This is an unpublished report formulated in the 1970s by a now-retired USGS scientist Art Lachenbruch and now-deceased USGS scientist B. Vaughn Marshall. The report was provided to the USGS Coastal and Marine Hazards Program by Dr. Lawrence Lawver of the University of Texas Institute for Geophysics. Dr. Barbara Lachenbruch, Emeritus Professor at Oregon State University, also has a copy of this report in the scientific papers of her father, Dr. Arthur H. Lachenbruch. From 2016 to 2019, the Woods Hole Coastal and Marine Science Center engaged in correspondence with Drs. Lawver and B. Lachenbruch to verify the state of the report. Some queries about the report and the T-3 measurements were also passed to Dr. A. Lachenbruch through his daughter.
The report has standalone value as a scientific product and is also the source of the heat flow data (tables) used as the basis for the associated sciencebase.gov release and a paper in the Journal of Geophysical Research. The report has therefore been updated and is being preserved by the USGS as a document associated with USGS Field Activity 1963-001-FA.
The exact date of this unpublished report is unknown. Based on (a) the latest reference (Coachman L.K. and K. Aagaard, Physical Oceanography of Arctic and Subarctic Seas. In: Herman Y. (eds), Marine Geology and Oceanography of the Arctic Seas, pp. 1-72, Springer-Verlag, New York, 1974,
https://doi.org/10.1007/978-3-642-87411-6_1) being 1974; (b) the report's providing data through the end of the T-3 heat flow experiment in 1973; (c) the report's inclusion of some post-expedition analysis, we infer that the report was completed in ~1974.
The report contains handwritten notes from the original authors, and only some of these notes have been transcribed (typed) into the document.
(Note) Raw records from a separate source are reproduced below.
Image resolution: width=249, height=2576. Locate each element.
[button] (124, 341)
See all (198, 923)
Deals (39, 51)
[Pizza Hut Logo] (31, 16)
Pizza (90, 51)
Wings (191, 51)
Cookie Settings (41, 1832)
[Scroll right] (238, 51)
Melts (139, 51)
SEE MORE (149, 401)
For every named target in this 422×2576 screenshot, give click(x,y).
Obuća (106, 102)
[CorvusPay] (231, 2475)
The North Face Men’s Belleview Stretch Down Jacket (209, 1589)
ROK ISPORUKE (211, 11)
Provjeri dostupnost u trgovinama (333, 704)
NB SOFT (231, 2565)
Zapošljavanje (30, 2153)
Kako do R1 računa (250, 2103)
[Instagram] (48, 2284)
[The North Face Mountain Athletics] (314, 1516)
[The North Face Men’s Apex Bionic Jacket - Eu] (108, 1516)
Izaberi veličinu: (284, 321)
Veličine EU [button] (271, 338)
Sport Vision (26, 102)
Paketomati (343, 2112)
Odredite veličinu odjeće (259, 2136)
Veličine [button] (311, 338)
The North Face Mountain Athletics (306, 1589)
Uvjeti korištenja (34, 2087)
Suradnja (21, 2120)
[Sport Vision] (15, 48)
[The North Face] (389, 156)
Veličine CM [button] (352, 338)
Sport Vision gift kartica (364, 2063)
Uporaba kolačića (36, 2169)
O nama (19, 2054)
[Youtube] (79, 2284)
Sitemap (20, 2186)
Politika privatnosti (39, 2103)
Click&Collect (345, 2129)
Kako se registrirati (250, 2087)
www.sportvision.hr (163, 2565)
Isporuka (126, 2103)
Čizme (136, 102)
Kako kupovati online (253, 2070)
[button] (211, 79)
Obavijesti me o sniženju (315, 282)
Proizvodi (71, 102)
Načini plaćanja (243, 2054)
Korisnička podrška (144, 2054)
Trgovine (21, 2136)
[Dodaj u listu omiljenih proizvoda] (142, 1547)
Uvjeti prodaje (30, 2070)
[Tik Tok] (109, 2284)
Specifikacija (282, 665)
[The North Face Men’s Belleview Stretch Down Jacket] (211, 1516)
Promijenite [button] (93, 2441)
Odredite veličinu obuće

The report uses the metric system to report water depths, but uses some non-SI units to describe the measurements made by the USGS. For example, heat flow is reported in heat flow units (HFU), which were commonly used until the 1980s. Radiogenic heat is reported in non-SI mass units (microcalorie per gram per year), while volumetric SI units (which inherently include density) are used in the modern era.
Note that there have been some stability problems with the PDF of the report. Specifically, some of the notes added to the report in 2019 revert to incorrect fonts or text is not present when the PDF is opened (particularly in figure captions). If this occurs, please bring the problem to the attention of the USGS contact for this dataset.